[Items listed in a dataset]
★ ★ ★ ★ ★
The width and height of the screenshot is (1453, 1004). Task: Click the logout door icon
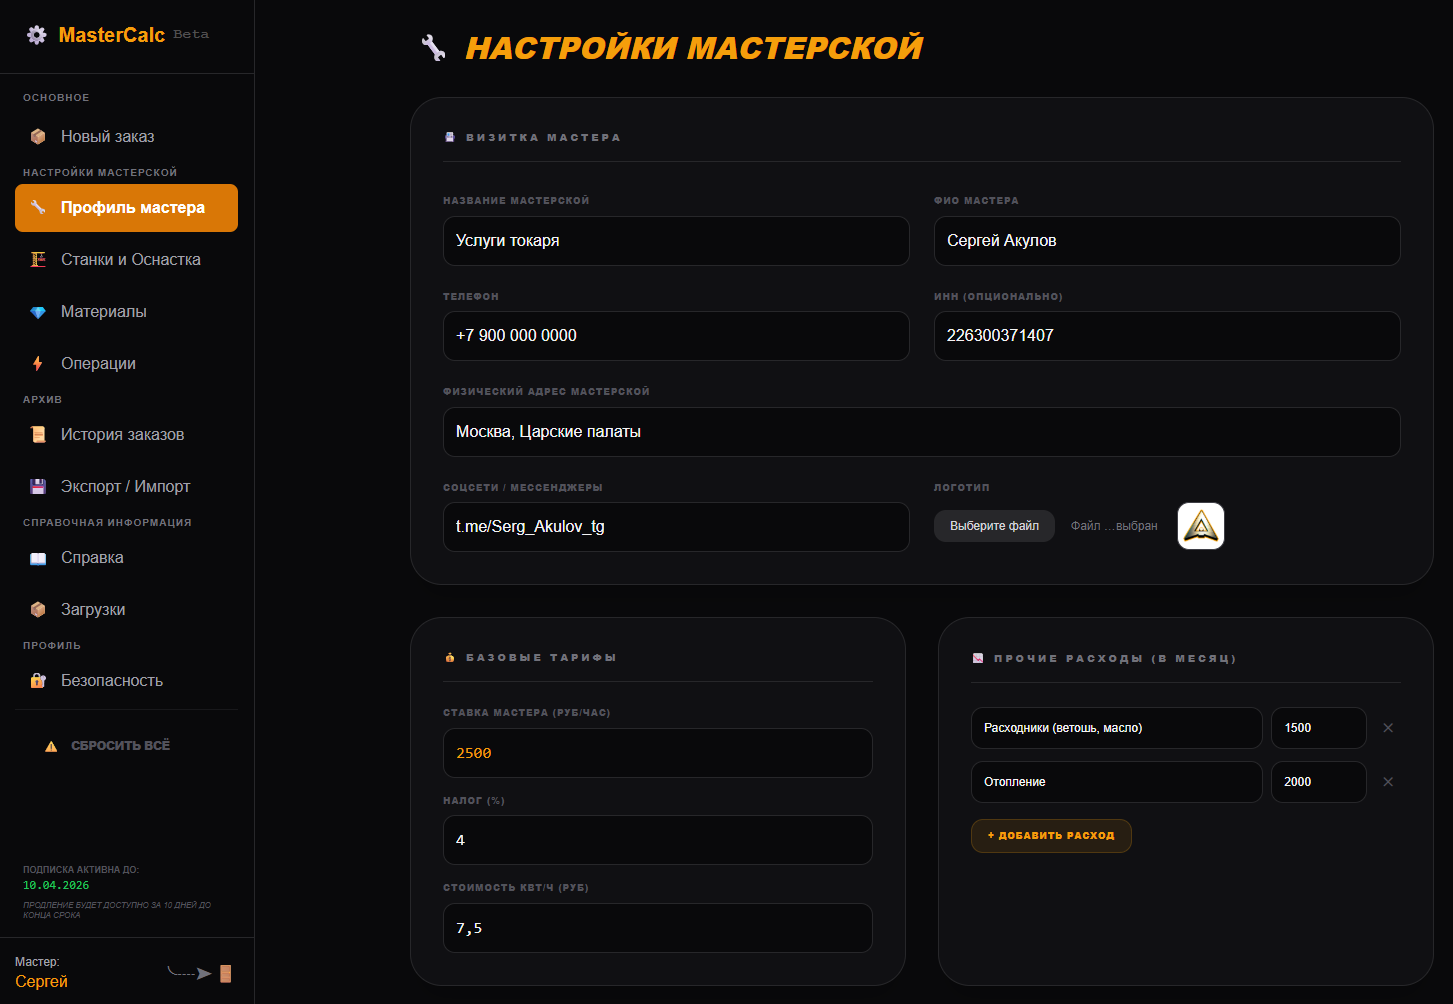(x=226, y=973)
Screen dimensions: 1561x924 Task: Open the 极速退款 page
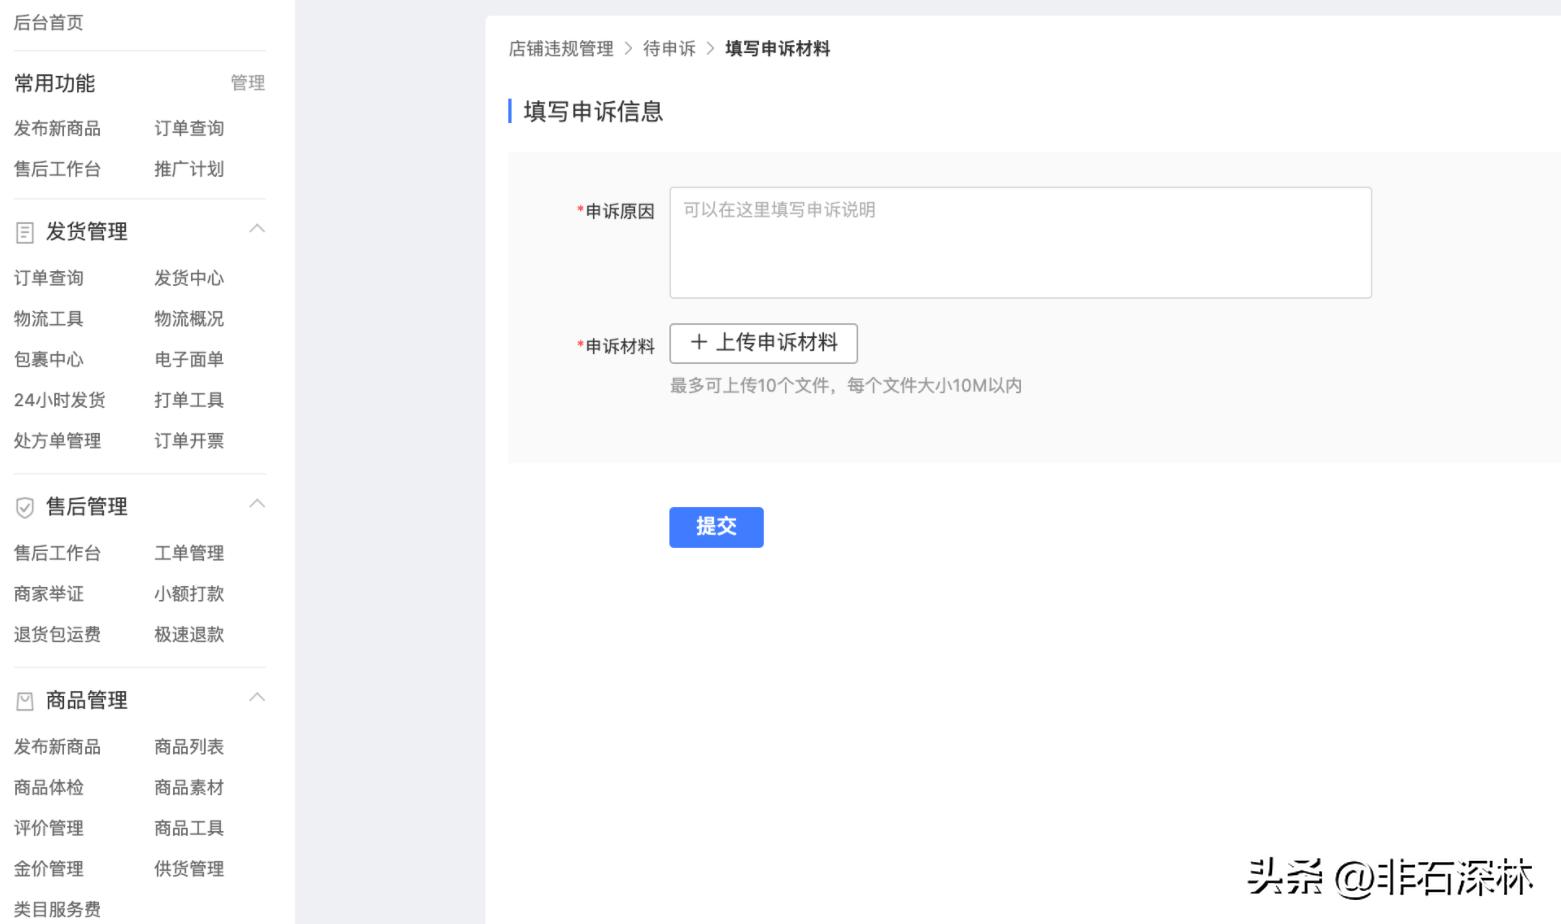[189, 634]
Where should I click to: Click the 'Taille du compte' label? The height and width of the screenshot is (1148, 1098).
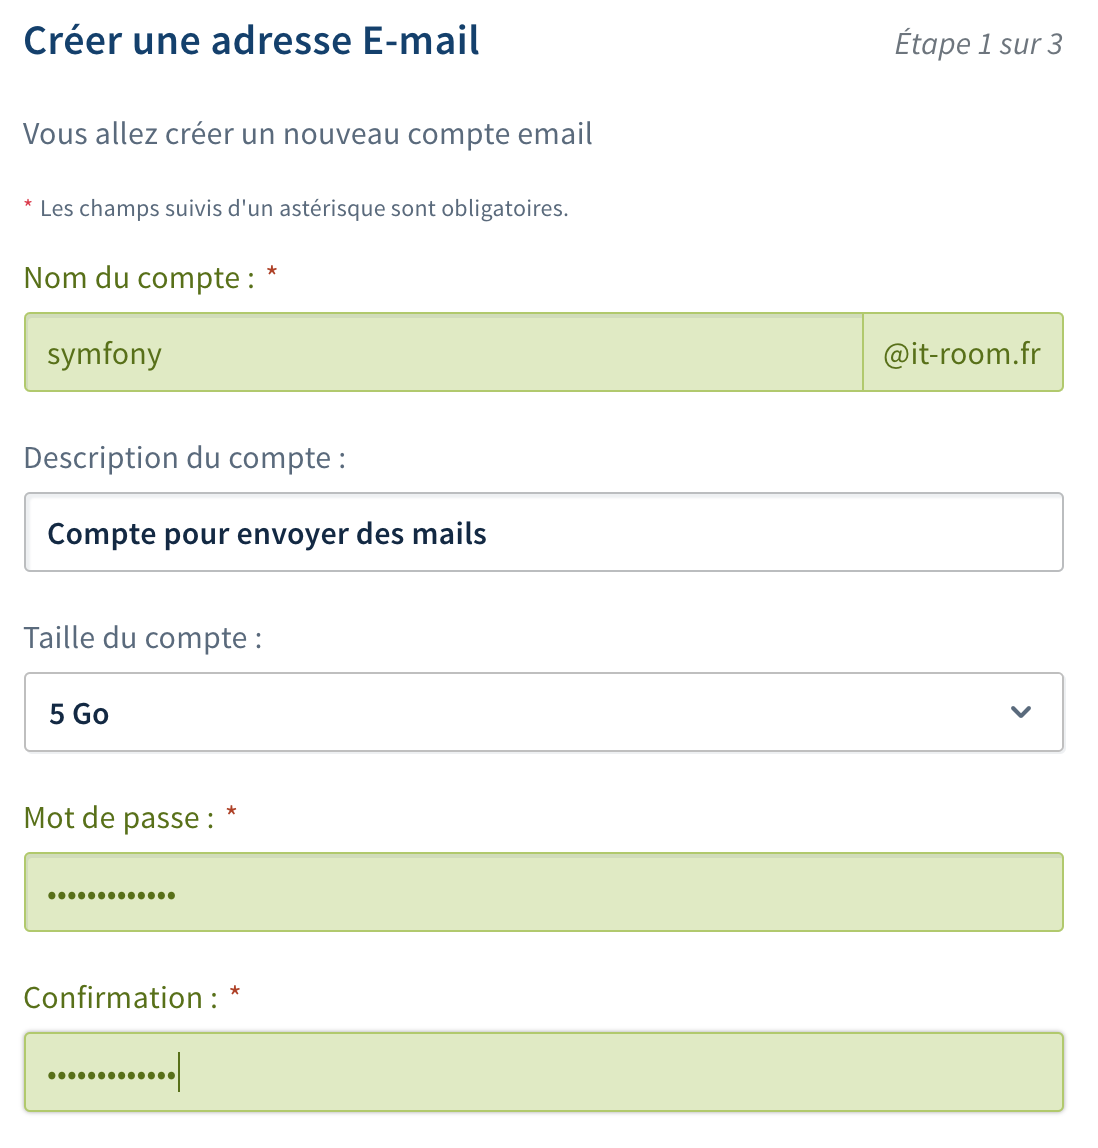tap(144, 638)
★ ★ ★ ★ ★
The task – Restate word for word the lines from the line with "Where should I" to the last line of the records above, inclusive, and omit every picture.

Exercise result –
Where should I click to: Click the 'Taille du compte' label? The height and width of the screenshot is (1148, 1098).
tap(144, 638)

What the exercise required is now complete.